• [The problem] The answer must consist of each line below that holds the word "This", copied as it stands.

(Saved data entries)
────────────────────────────────────────

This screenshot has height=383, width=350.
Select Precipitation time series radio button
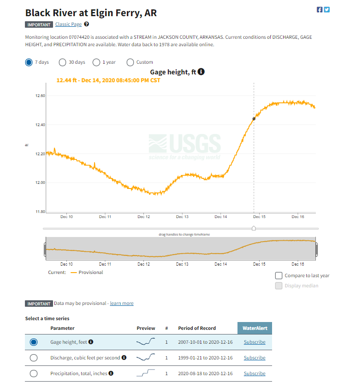tap(34, 373)
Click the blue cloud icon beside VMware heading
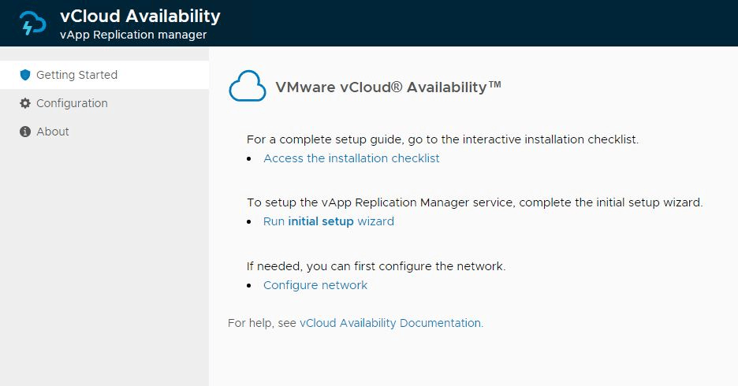738x386 pixels. (x=247, y=87)
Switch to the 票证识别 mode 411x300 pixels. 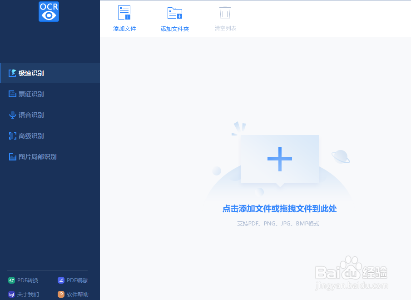click(x=30, y=94)
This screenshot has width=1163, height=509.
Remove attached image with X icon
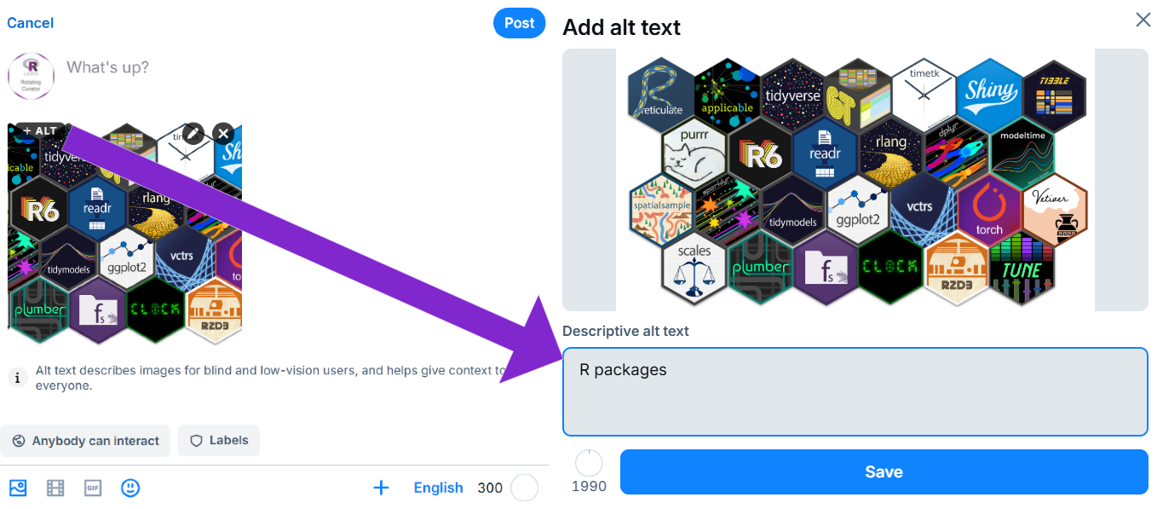223,133
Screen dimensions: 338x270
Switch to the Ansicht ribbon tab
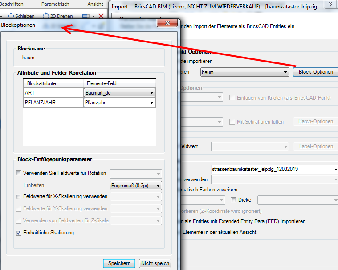tap(95, 4)
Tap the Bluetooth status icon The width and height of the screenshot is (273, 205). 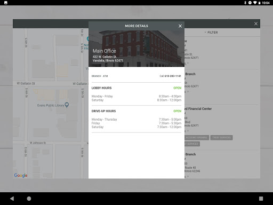coord(245,3)
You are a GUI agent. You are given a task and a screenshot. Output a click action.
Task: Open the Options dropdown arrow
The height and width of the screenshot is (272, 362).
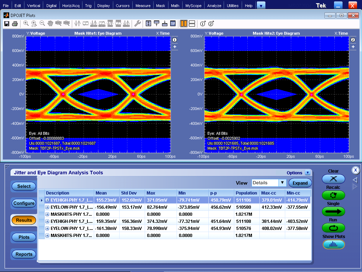(307, 173)
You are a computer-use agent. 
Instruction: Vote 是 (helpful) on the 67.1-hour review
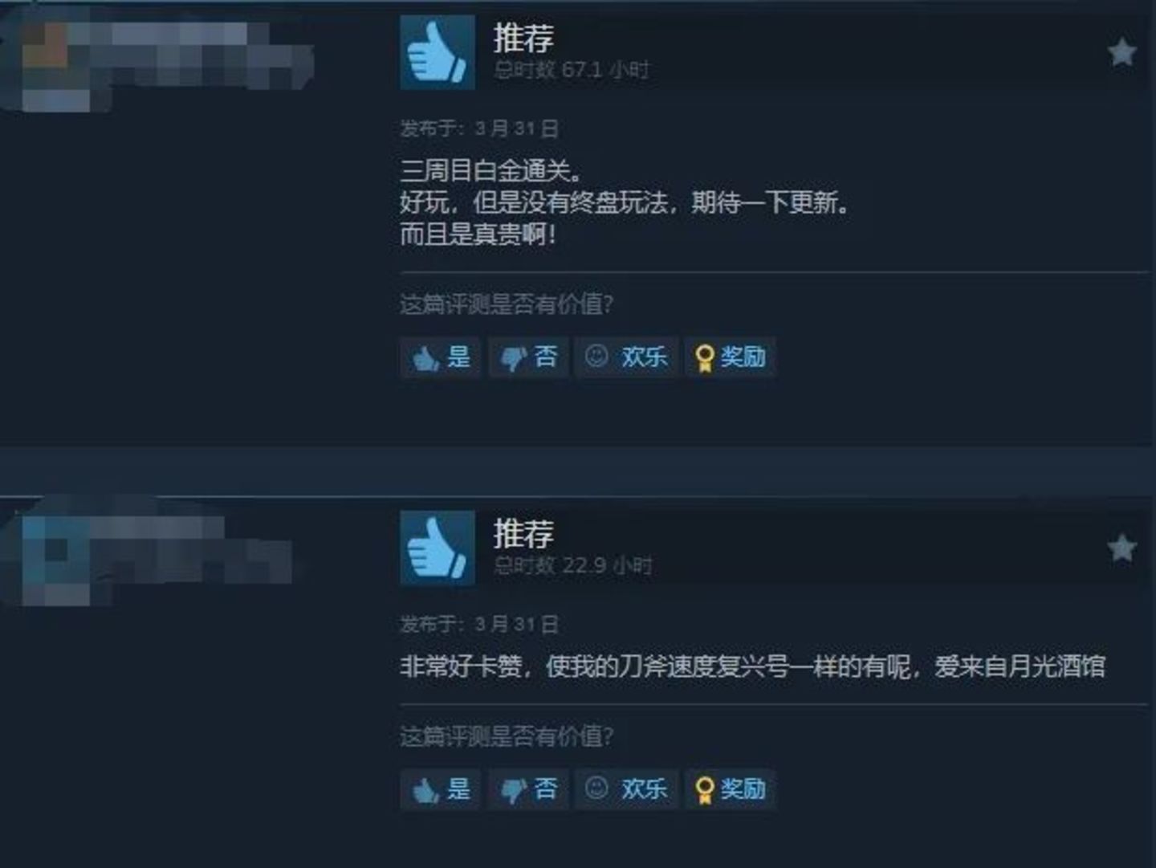pyautogui.click(x=441, y=357)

────────────────────────────────────────

• [Response to the exercise]
This screenshot has height=383, width=350.
This screenshot has width=1163, height=509.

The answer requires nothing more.